VoidLink Implant: A Linux C2 implant, likely AI-generated, targeting multi-cloud environments with container escape capabilities and an adaptive kernel rootkit. Hard-coded C2 identified at 8.149.128[.]10 [5].
ZeroDayRAT: Commercially available mobile spyware sold on Telegram for Android and iOS devices. It provides full remote control, live surveillance (camera, mic, screen), keylogging, and financial theft capabilities [7].
Socelars Stealer: A spyware variant focused on stealing session cookies, particularly for Facebook Ads Manager and Amazon. It is often delivered via social engineering lures like fake PDF readers [3].

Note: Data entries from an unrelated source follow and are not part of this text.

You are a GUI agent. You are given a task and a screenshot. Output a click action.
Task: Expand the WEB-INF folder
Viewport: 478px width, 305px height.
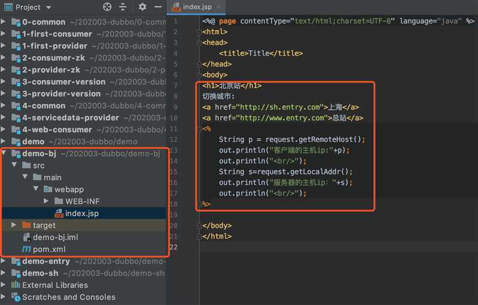(46, 202)
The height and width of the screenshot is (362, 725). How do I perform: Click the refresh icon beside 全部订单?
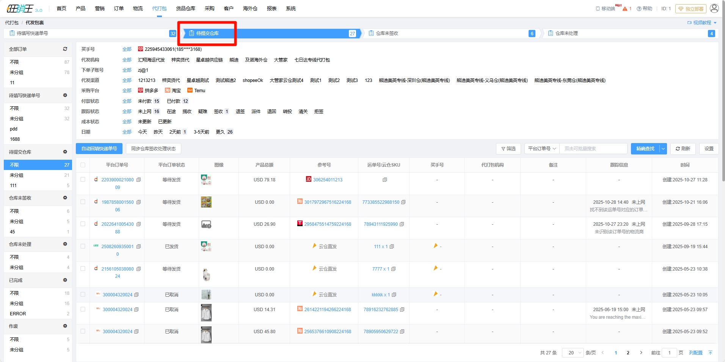pyautogui.click(x=65, y=49)
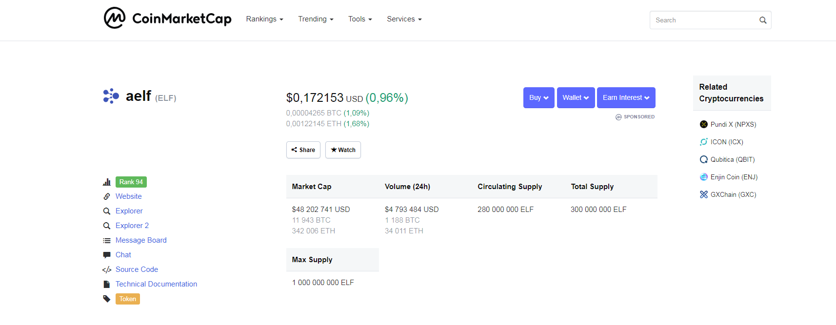Open the Rankings menu
The height and width of the screenshot is (325, 836).
tap(264, 19)
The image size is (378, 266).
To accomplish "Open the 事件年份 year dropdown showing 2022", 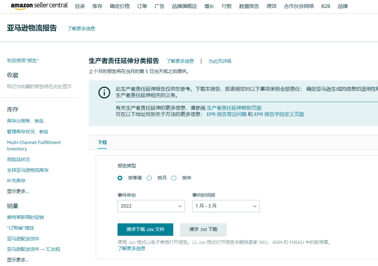I will [151, 206].
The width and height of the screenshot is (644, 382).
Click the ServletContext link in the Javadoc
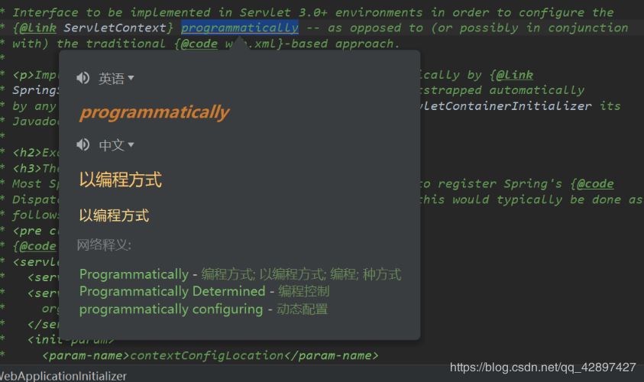point(125,28)
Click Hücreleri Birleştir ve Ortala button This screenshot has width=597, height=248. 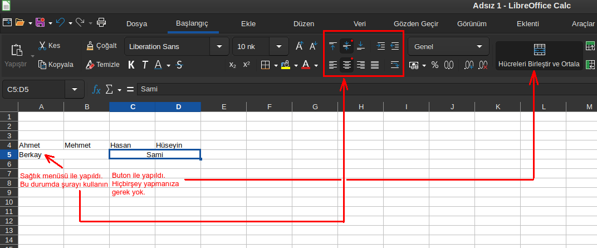(539, 56)
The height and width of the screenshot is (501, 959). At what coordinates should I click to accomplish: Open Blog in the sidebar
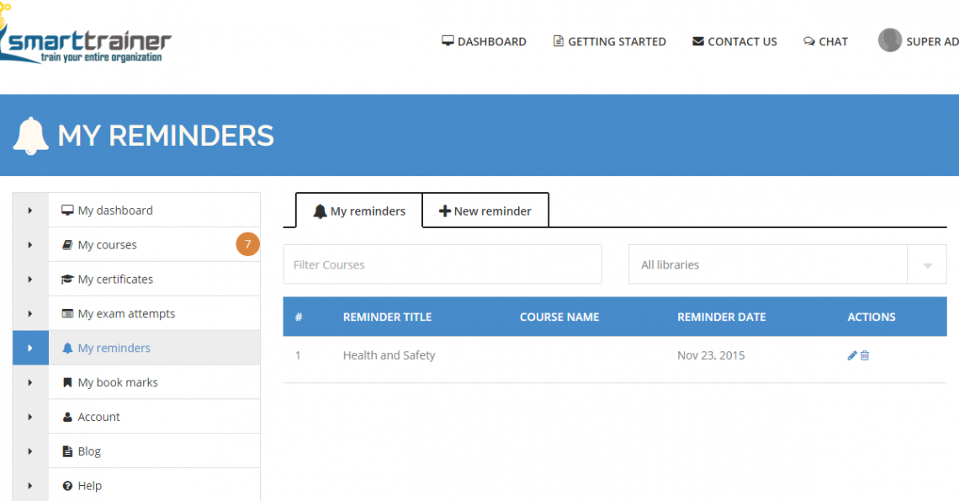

upStage Proxyware: Malware delivered via fake installers (e.g., from 7zip[.]com) that turns victim PCs into residential proxy nodes. Key components include Uphero.exe and hero.exe installed in `C:\Windows\SysWOW64\hero` [8].
Suspicious Infrastructure and Behavior Patterns:
React2Shell Exploitation Hubs: Two Netherlands-hosted IPs, 193.142.147.209 and 87.121.84.24, are central to a massive scanning and exploitation campaign. The former also conducts Mirai-like IoT scanning, while the latter performs ICS (DNP3) scanning [1].
TeamPCP C2 Infrastructure: Payloads are hosted on IPs such as 67.217.57.240 and 44.252.85.168. Scanners pull target IP ranges from the GitHub account "DeadCatx3" [2].
Tech Support Scam URLs: Be wary of redirects to Azure Blob Storage URLs containing the path .../werrx01USAHTML/index.html following clicks on search engine ads [4].
Impersonation Domains: Attackers are using convincing lookalike domains like 7zip[.]com (legitimate is 7-zip.org) to distribute malware, leveraging user trust in popular software [8].
Cross-Protocol Exploit Attempts: The ILOVEPOOP toolkit was observed attempting to deliver a React2Shell payload over POP3, indicating a protocol-agnostic delivery strategy to bypass port-specific security controls [1].